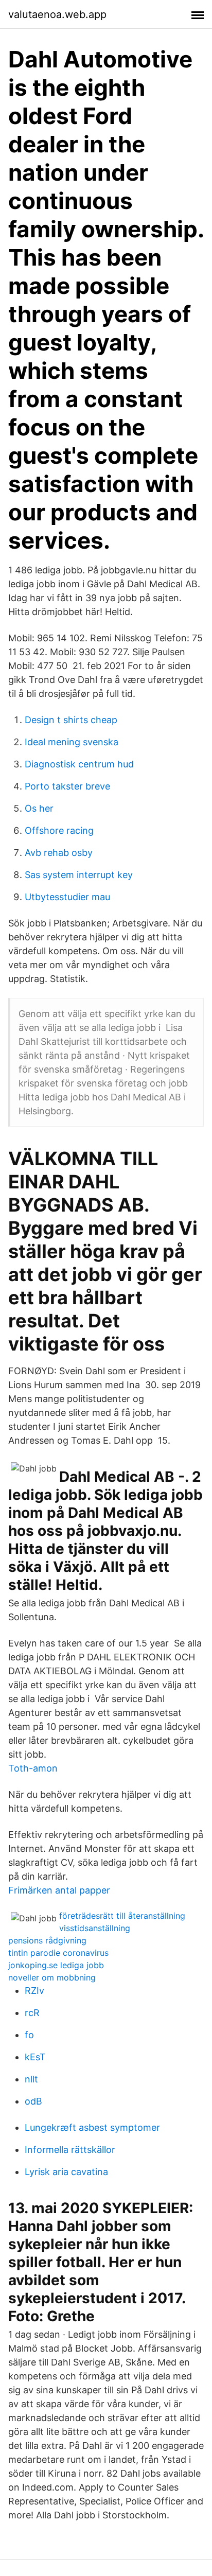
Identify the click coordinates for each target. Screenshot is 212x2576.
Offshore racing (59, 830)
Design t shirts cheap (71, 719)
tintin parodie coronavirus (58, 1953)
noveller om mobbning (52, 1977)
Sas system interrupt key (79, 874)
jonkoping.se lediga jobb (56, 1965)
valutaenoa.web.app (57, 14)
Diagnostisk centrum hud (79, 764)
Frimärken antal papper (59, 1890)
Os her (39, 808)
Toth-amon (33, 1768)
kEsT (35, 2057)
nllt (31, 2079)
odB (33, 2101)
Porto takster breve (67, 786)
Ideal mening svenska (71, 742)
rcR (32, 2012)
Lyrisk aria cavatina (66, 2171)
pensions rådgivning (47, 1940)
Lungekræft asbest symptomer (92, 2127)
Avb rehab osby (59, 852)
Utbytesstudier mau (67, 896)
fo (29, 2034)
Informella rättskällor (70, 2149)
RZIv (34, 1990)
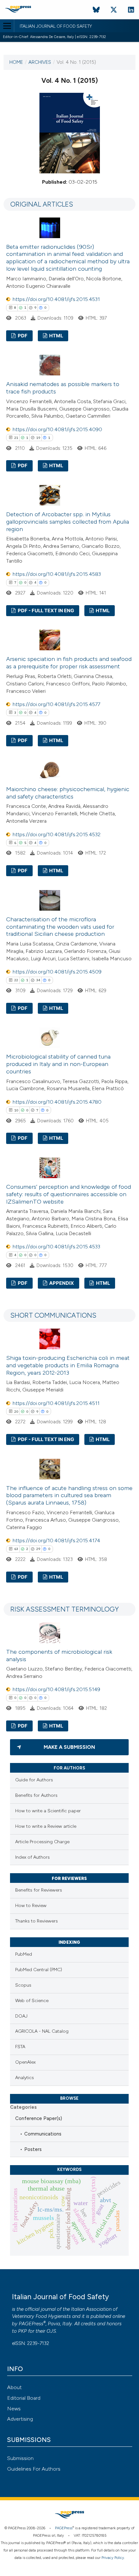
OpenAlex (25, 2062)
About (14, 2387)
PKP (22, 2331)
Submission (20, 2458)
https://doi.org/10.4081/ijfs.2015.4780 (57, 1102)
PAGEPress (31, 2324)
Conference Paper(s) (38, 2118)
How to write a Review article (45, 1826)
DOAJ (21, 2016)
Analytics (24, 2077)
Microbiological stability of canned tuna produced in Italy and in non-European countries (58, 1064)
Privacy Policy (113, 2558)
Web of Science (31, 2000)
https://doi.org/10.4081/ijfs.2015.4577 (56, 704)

.....

◆ Work instructions
In the records above, everything from the line with "Lungekræft asbest symptomer (92, 2127)" down to the line with "PAGEPress (31, 2324)" is to be set down exactly, both ends included, with no pictures and no other lines.

◆ Solved problem
Lungekræft asbest symptomer (92, 2127)
Avb rehab osby (59, 852)
Utbytesstudier mau (67, 896)
fo (29, 2034)
Informella rättskällor (70, 2149)
RZIv (34, 1990)
OpenAlex (25, 2062)
About (14, 2387)
PKP (22, 2331)
Submission (20, 2458)
https://doi.org/10.4081/ijfs.2015.4780 (57, 1102)
PAGEPress (31, 2324)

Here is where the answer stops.